* Exercise task:
Transcribe the lines of the items verbatim, starting at the line that contains "Viewport: 1478px width, 812px height." and continuing through the end of the items. Omit the pictures from the transcription.

Target position records:
--------------------------------------------------

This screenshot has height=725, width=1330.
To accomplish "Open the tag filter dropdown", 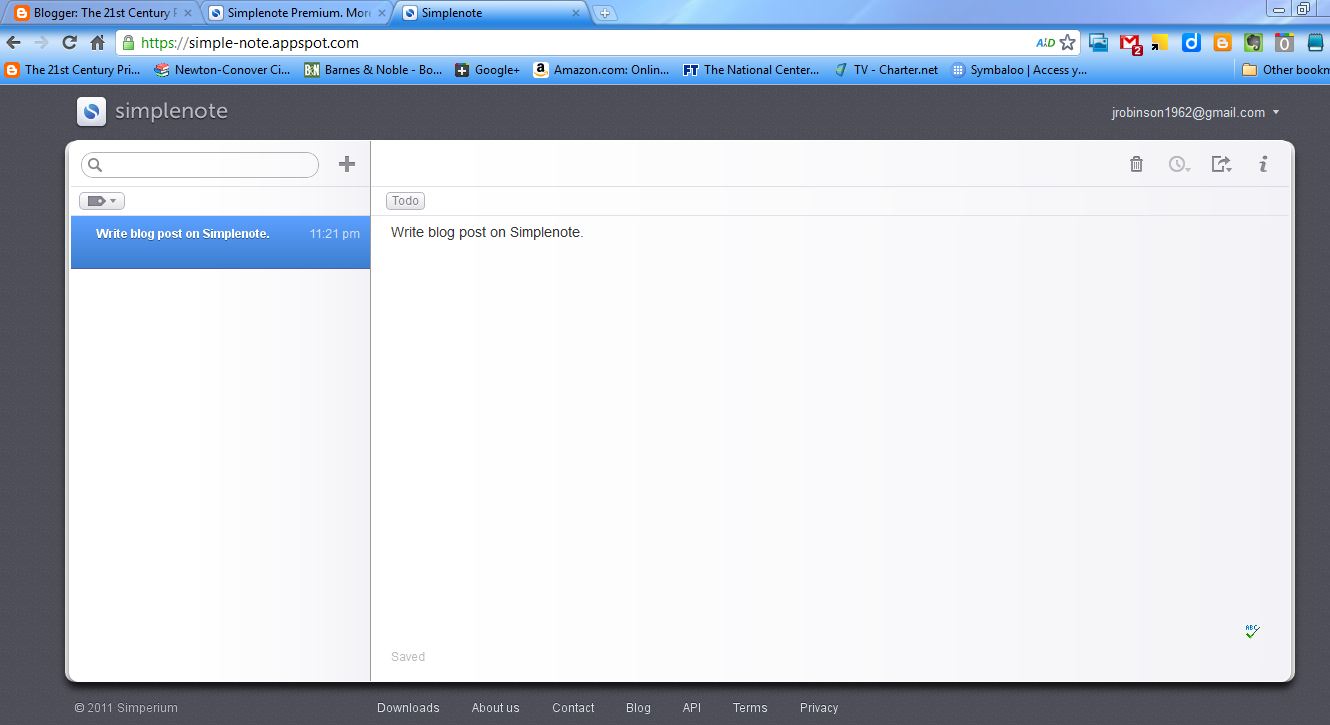I will click(x=101, y=200).
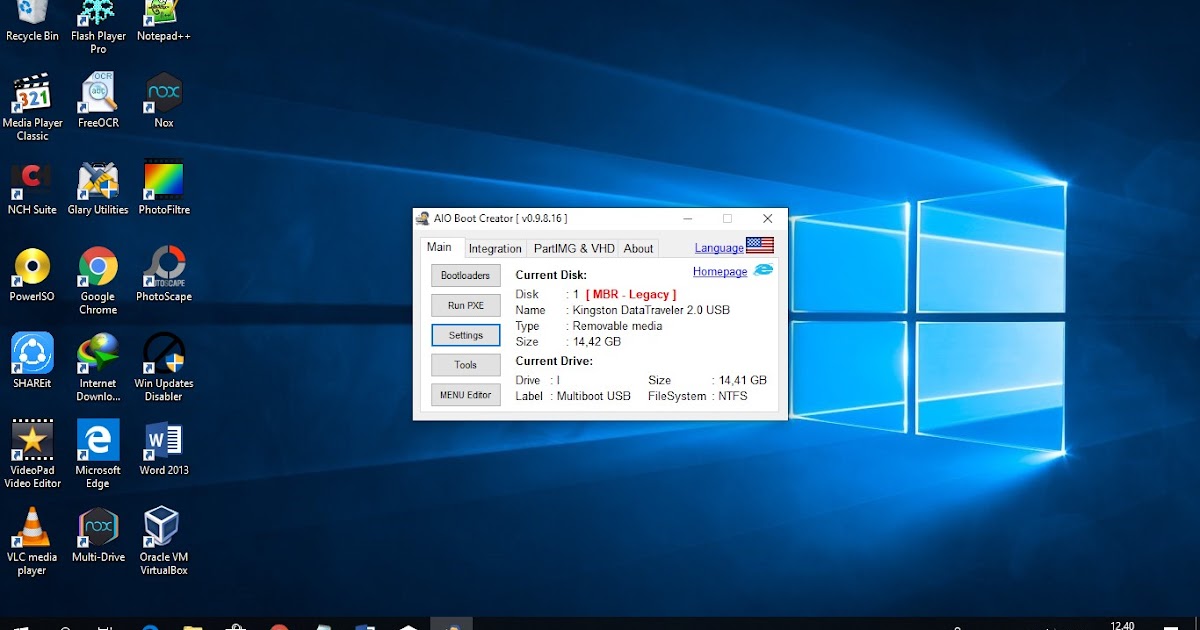Open Notepad++ from the desktop
Viewport: 1200px width, 630px height.
tap(162, 15)
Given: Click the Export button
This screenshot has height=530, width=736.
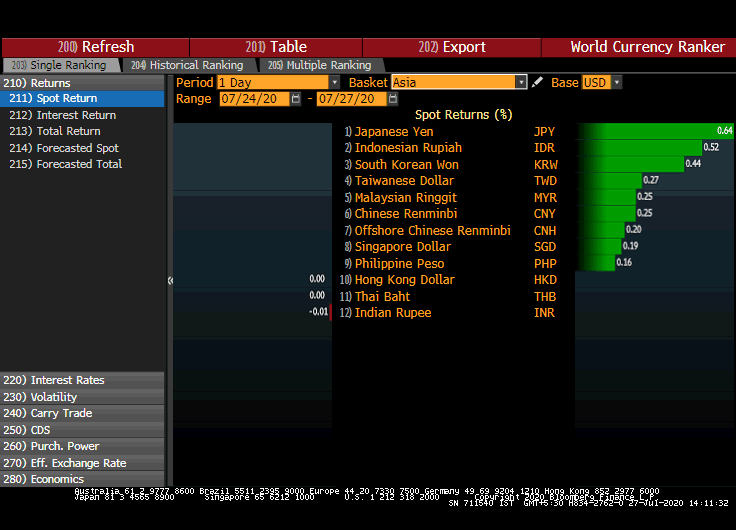Looking at the screenshot, I should click(452, 47).
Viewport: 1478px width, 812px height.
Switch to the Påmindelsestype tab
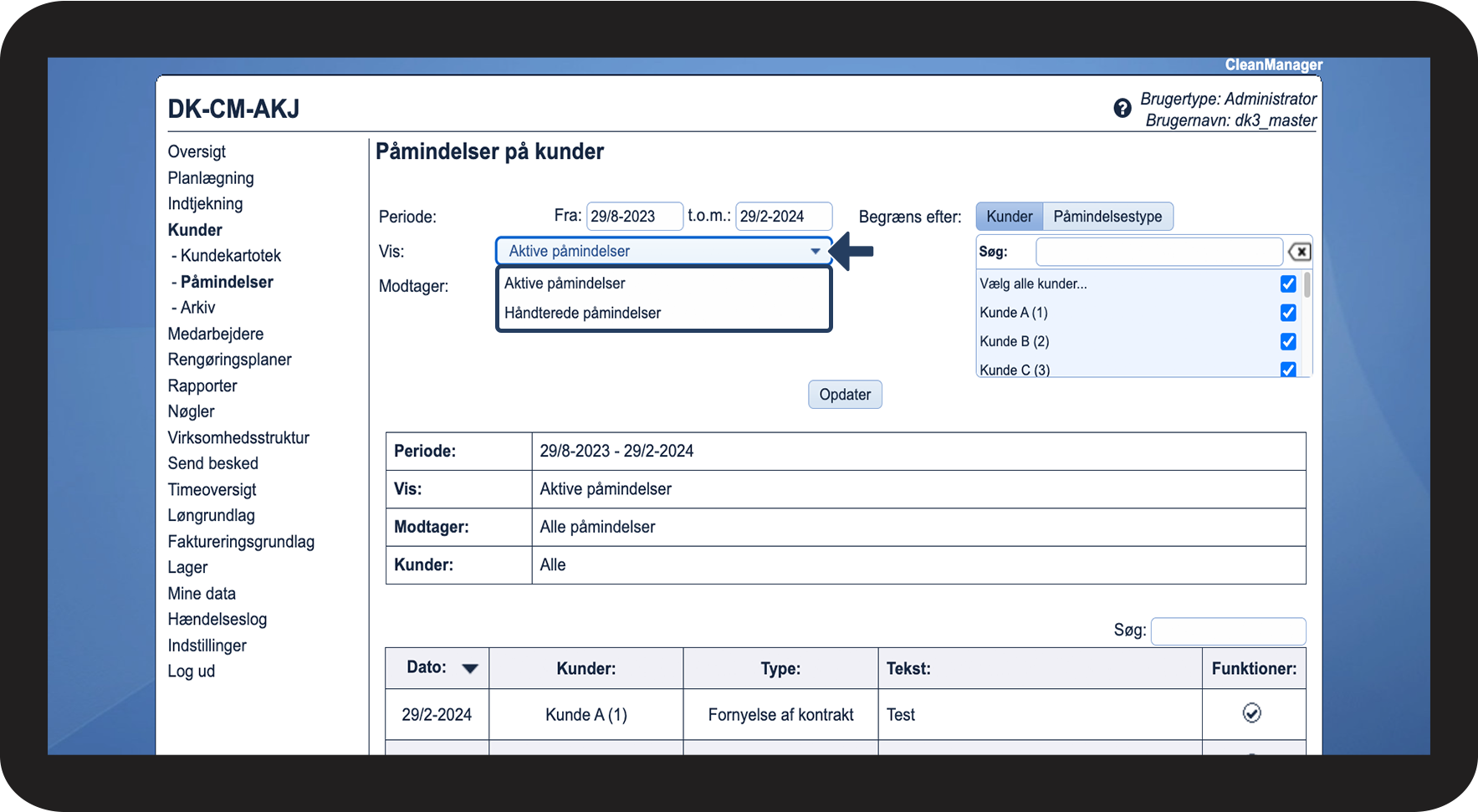click(x=1107, y=217)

--------------------------------------------------

* Written reply:
Viewport: 1478px width, 812px height.
Switch to the Påmindelsestype tab
click(x=1107, y=217)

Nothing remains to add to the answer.